According to Yun, former NIS chief Won Sei-hoon allegedly ordered his “psychological warfare team” to wage a campaign against presidential candidate Moon Jae-in via Twitter, tweeting a total of 55,689 negative comments ahead of the 2012 presidential race.

In June, former NIS chief Won Sei-hoon was indicted for violating the Election Law as well as breach of the agency’s internal code of conduct, which requires political neutrality for all of its members. Won allegedly ordered his subordinates to post a total of 1,970 comments on Internet portal sites and other online forums.

On Friday, Yun submitted a revised indictment for the former NIS chief’s trial to include the accusations about the Twitter campaign. The Seoul Central District Court said it would decide whether to accept the revised indictment on Oct. 30.
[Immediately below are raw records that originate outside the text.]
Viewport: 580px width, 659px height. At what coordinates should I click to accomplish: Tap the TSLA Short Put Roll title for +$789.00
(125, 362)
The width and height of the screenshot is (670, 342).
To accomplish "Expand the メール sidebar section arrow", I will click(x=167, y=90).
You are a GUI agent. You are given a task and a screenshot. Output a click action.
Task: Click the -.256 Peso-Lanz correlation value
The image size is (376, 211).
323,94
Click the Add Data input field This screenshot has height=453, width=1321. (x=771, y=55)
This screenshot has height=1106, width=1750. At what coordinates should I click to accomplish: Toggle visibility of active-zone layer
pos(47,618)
Cho denied all allegations by Yun, saying he showed him his report at the time of their dinner but returned it and told Yun to “review” the matter.

At the hearing Monday, Cho said: “I trusted Yun Seok-yeol and I decided I would never turn my back on Yun Seok-yeol. But I never imagined that he would act like this, insubordination.” At the end of his testimony, Cho was weeping.

The ruling Saenuri Party criticized Yun for violating the internal protocol in the prosecution. “He violated the principle of procedural legitimacy, the principle of the integrity of the prosecution, and also demonstrated shameful internal conflicts,” Choi Kyung-hwan, floor leader of the ruling party, said at a party meeting yesterday.

“The hierarchy of the prosecution has entirely collapsed,” Kweon Seong-dong, a senior member of the party, said in a radio interview yesterday. “As a prosecutor-turned-politician, I feel terrible seeing the prosecution crumble into dust.”

“We fully understand the intention of Cho’s request for a probe into himself,” Kim Tae-heum, a spokesman of the Saenuri Party, said in a statement yesterday. “He must have felt miserable to see Yun, who was under his control, distorting the truth.”

The Democratic Party, which has championed the allegation about the NIS’s campaign meddling, is encouraging public protests against President Park Geun-hye’s legitimacy.

It resumed its ongoing protest rally at Seoul Plaza, calling for reform of the NIS on Saturday.

The Saenuri Party has condemned the DP for obsessing over the election issue, ignoring other government affairs.

“All of the people responsible for exerting pressure on the special probe team should resign, including the justice minister, the NIS chief and the head of the Seoul Central District Prosecutors’ Office,” DP head Kim Han-gill, said at an emergency party meeting he convened yesterday.

“We also need an apology from the president.”

“This was absolutely a rigged election,” Park Jie-won, a senior member of the opposition party, said at the meeting. “It is time for us to seriously think about the matter of last year’s election.”

Park also said via Twitter that Cho’s request for a probe into himself is “a show to seek exoneration.”

The shocking revelations by Yun on Monday came as a surprise to the prosecution.

“I feel really sorry that this scandal has arisen for all the people to see,” a junior-level prosecutor told the JoongAng Ilbo yesterday.

But some prosecutors said the conflict was a fundamental one in the prosecution.

“When an issue is politically sensitive, the leader of an investigation always clashes with a high-ranking prosecutor who cares about its political impact,” a senior prosecutor told the JoongAng Ilbo.